I believe the structure might have changed some over the years I’ve been going by this place. Back in the 1990’s, I use to travel this road almost every day of the week while I was going to college at Stephen F. Austin State University in Nacogdoches, and I lived in Rosevine. This is a pretty stretch of highway that just seems to seep with history. Some folks know it just as Hwy 21. The locals know it as, the Old San Antonio Road. George Louis Crocket, a resident of San Augustine, TX, born there in 1861, was most likely the known authority when it came to Texas history during that time. He knew it as a trail called the Camino Real. The King’s Highway, the Royal Road. To me, it’s the highway home. To Rosevine.

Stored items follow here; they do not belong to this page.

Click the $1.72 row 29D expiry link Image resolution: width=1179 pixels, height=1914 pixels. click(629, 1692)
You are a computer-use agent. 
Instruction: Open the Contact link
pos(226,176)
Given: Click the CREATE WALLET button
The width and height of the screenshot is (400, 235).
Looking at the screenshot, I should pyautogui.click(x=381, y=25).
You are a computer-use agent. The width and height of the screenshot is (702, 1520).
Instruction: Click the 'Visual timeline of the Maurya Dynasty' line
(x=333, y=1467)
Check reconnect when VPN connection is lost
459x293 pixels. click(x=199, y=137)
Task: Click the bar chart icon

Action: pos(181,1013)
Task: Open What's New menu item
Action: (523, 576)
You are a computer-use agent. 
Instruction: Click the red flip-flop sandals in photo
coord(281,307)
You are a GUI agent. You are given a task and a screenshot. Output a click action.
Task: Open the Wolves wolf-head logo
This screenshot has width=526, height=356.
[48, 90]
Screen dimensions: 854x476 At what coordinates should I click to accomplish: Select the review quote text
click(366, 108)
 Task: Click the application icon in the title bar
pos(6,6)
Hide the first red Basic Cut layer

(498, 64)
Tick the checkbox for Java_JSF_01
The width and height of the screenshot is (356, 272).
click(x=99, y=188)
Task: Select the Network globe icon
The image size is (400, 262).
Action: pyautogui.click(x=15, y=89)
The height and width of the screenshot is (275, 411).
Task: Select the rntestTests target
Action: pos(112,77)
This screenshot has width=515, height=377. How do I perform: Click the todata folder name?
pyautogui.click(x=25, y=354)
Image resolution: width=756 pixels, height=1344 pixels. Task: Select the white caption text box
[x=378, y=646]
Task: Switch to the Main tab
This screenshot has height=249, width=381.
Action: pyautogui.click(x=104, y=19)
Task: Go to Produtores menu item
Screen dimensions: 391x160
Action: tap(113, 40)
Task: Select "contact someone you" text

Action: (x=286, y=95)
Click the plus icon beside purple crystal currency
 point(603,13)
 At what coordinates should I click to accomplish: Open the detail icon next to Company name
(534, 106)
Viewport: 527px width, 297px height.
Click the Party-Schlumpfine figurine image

According to G.L. Crocket, it is a traditional belief that Sier Louis Juchereau de St. Denis, a French explorer, was declared to be the person who laid out the trail, back in 1714. He was hired by Antoine de la Mothe Cadillac, the governor of Louisiana at the time. La Mothe wanted to develop trade with Mexico.
Crocket said that, in those days, during the time of St. Denis, the people who mainly lived in the area between the Sabine River, that now forms part of Texas’ eastern border, and the Neches River, were called the Texas Indians. The word Texas, among these people, meant “a friend,” an ally. As opposed to the wild indians who lived west of the Neches, like the Apache and Comanche, for example. The Spaniards knew the area by this term, and called it the Great Kingdom of Texas. The land of the Hasinai confederation, made up of twelve tribes, and their brothers, the Caddo. It was the trails between their villages, heading west, that St. Denis utilized, and formed what we now call, the King’s Highway.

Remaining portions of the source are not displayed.